The Economics of p(doom): Scenarios of Existential Risk and Economic Growth in the Age of Transformative AI
Jakub Growiec, Klaus Prettner
TL;DR
This paper develops a formal framework to assess how transformative AI (TAI) could shape existential risk and long-run economic welfare. It combines a hardware–software growth model with a detailed taxonomy of takeover outcomes, explicitly modeling alignment and corrigibility as central determinants of doom versus cornucopia. Through welfare calculations under various scenarios, the authors show that even small probabilities of existential risk can justify substantial AI safety investments, and that in many parameter regimes a benevolent planner would prefer delaying or limiting TAI development.

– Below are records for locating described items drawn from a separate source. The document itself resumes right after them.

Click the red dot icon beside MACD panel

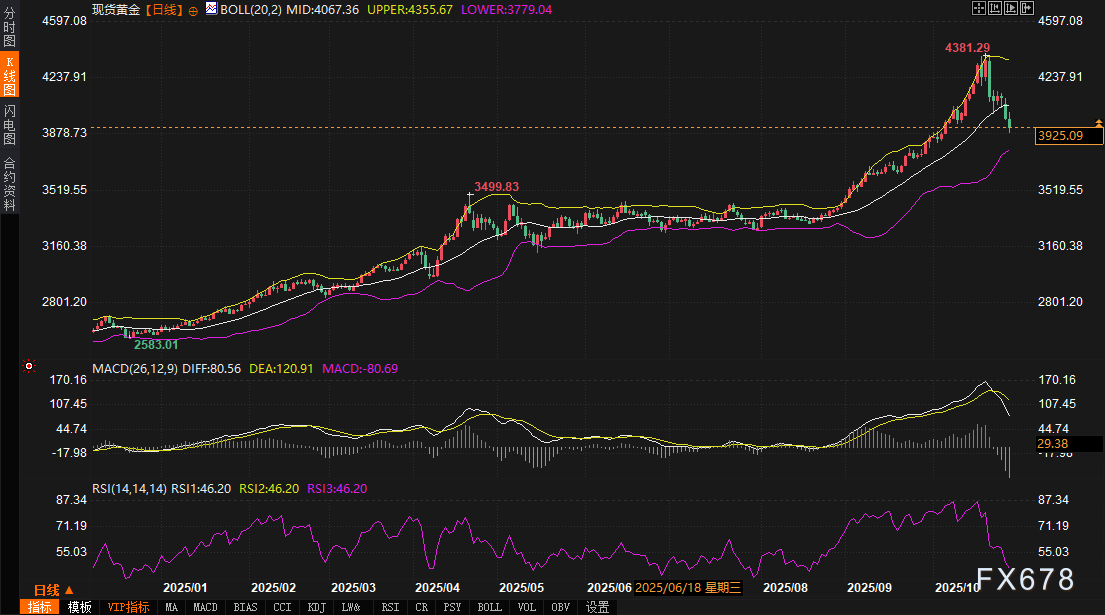pos(29,367)
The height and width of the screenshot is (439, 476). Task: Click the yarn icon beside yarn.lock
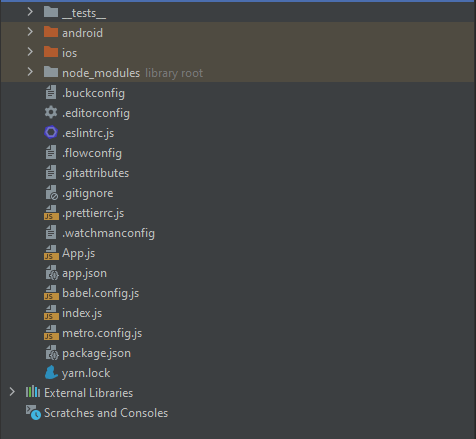tap(51, 372)
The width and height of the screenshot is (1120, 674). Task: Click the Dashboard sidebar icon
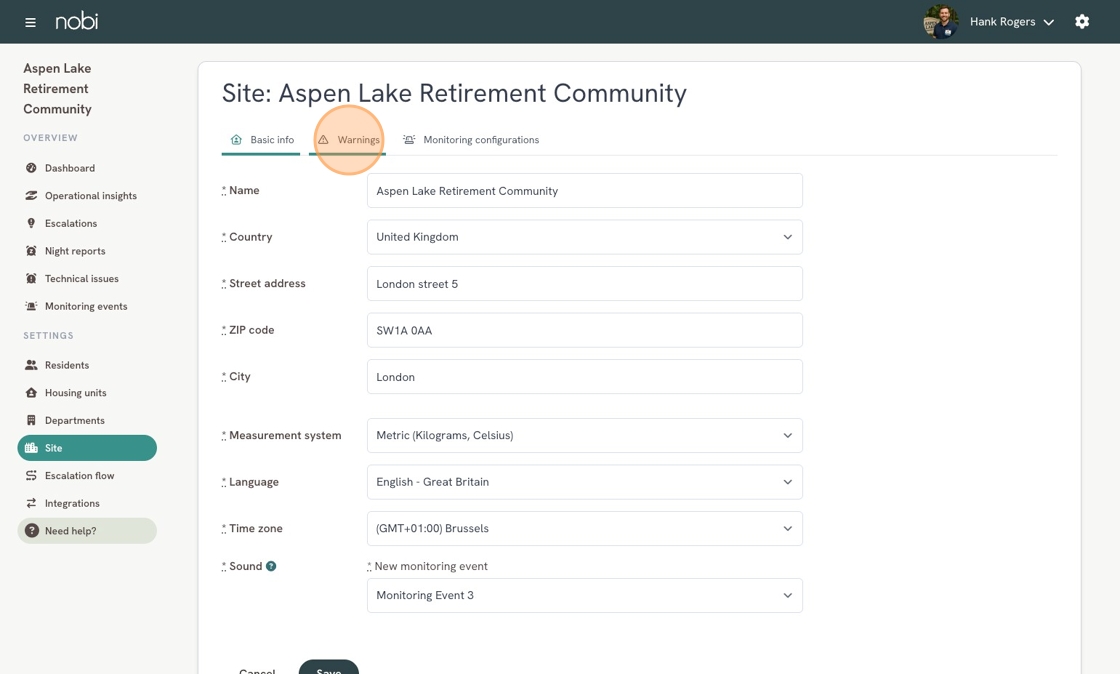coord(31,168)
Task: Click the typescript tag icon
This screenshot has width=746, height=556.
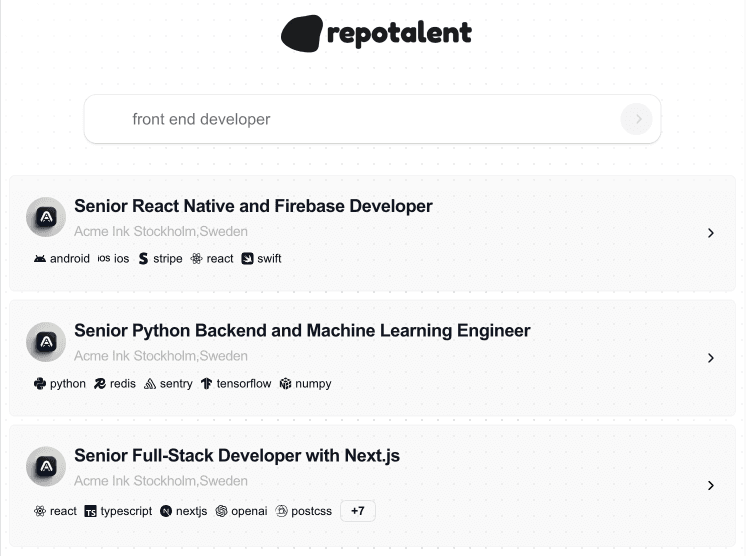Action: click(90, 511)
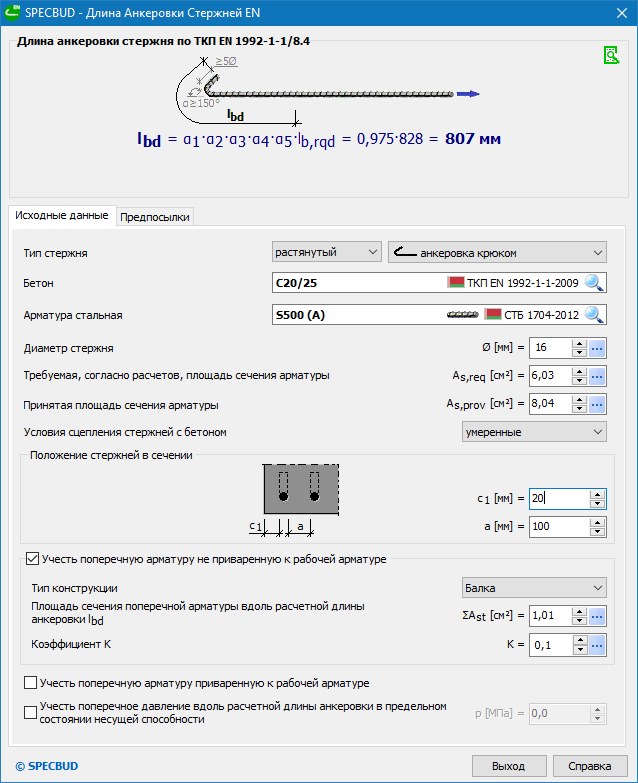638x783 pixels.
Task: Click ellipsis button next to As,prov field
Action: [x=598, y=404]
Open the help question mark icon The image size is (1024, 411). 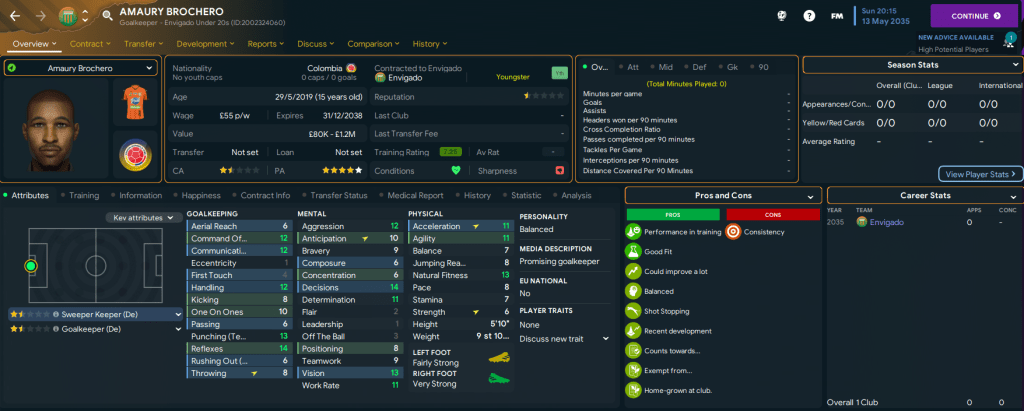(x=809, y=16)
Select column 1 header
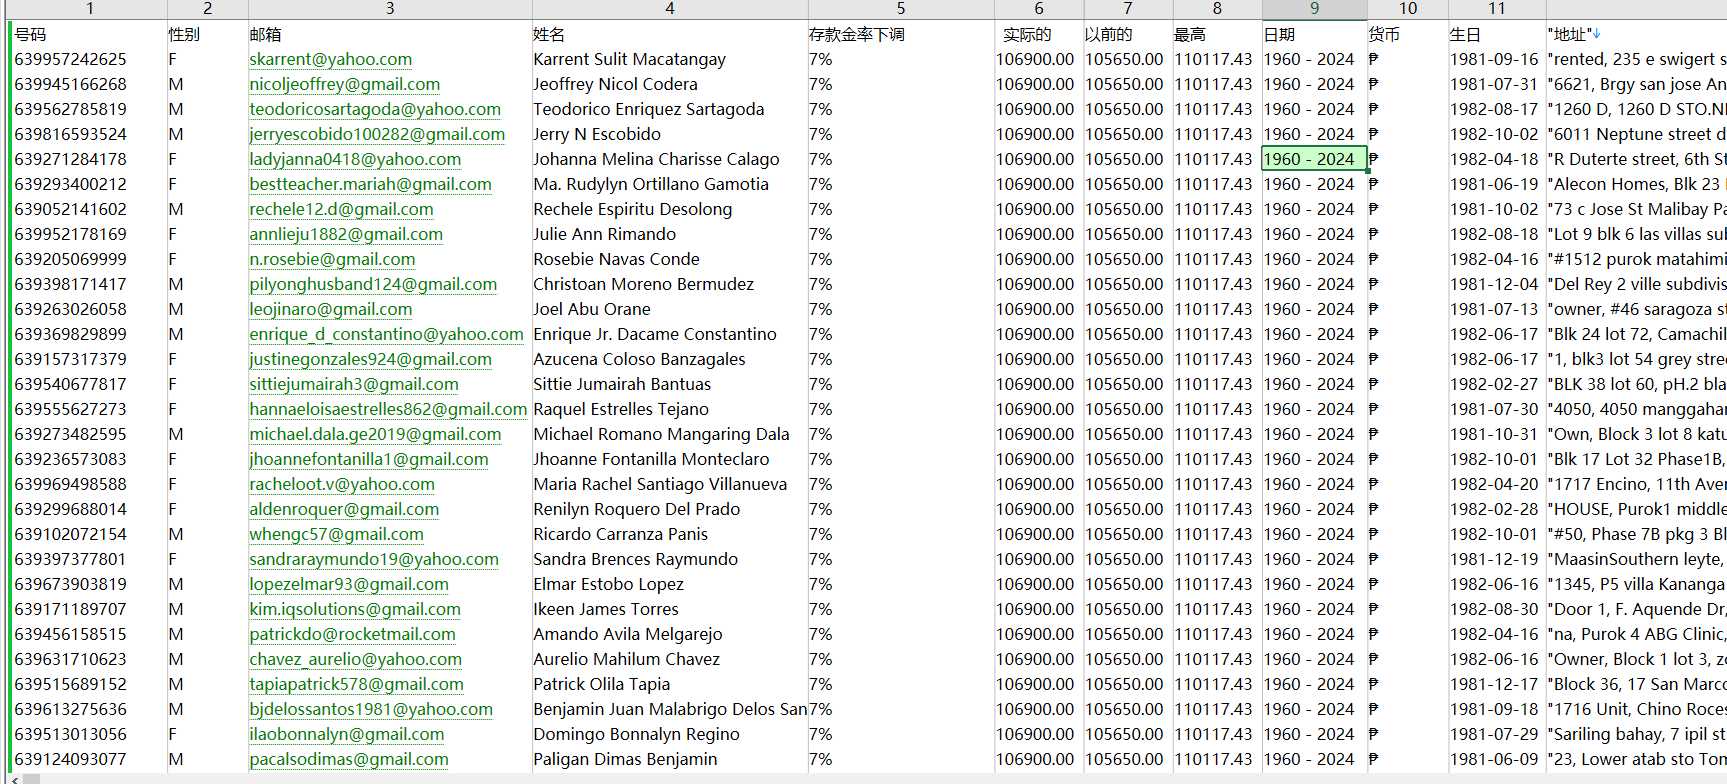1727x784 pixels. (90, 9)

The work highlights that current global spending on AI safety and alignment is far from what would be warranted given the scale of potential harm, and it provides quantitative benchmarks (e.g., willingness to pay for doom avoidance) to guide policy and funding decisions. Overall, the paper argues for aggressive, precautionary investment in AI safety and alignment to maximize potential benefits while minimizing irreversible harms.
Abstract
Recent advances in artificial intelligence (AI) have led to a diverse set of predictions about its long-term impact on humanity. A central focus is the potential emergence of transformative AI (TAI), eventually capable of outperforming humans in all economically valuable tasks and fully automating labor. Discussed scenarios range from human extinction after a misaligned TAI takes over ("AI doom") to unprecedented economic growth and abundance ("post-scarcity"). However, the probabilities and implications of these scenarios remain highly uncertain. Here, we organize the various scenarios and evaluate their associated existential risks and economic outcomes in terms of aggregate welfare. Our analysis shows that even low-probability catastrophic outcomes justify large investments in AI safety and alignment research. We find that the optimizing representative individual would rationally allocate substantial resources to mitigate extinction risk; in some cases, she would prefer not to develop TAI at all. This result highlights that current global efforts in AI safety and alignment research are vastly insufficient relative to the scale and urgency of existential risks posed by TAI. Our findings therefore underscore the need for stronger safeguards to balance the potential economic benefits of TAI with the prevention of irreversible harm. Addressing these risks is crucial for steering technological progress toward sustainable human prosperity.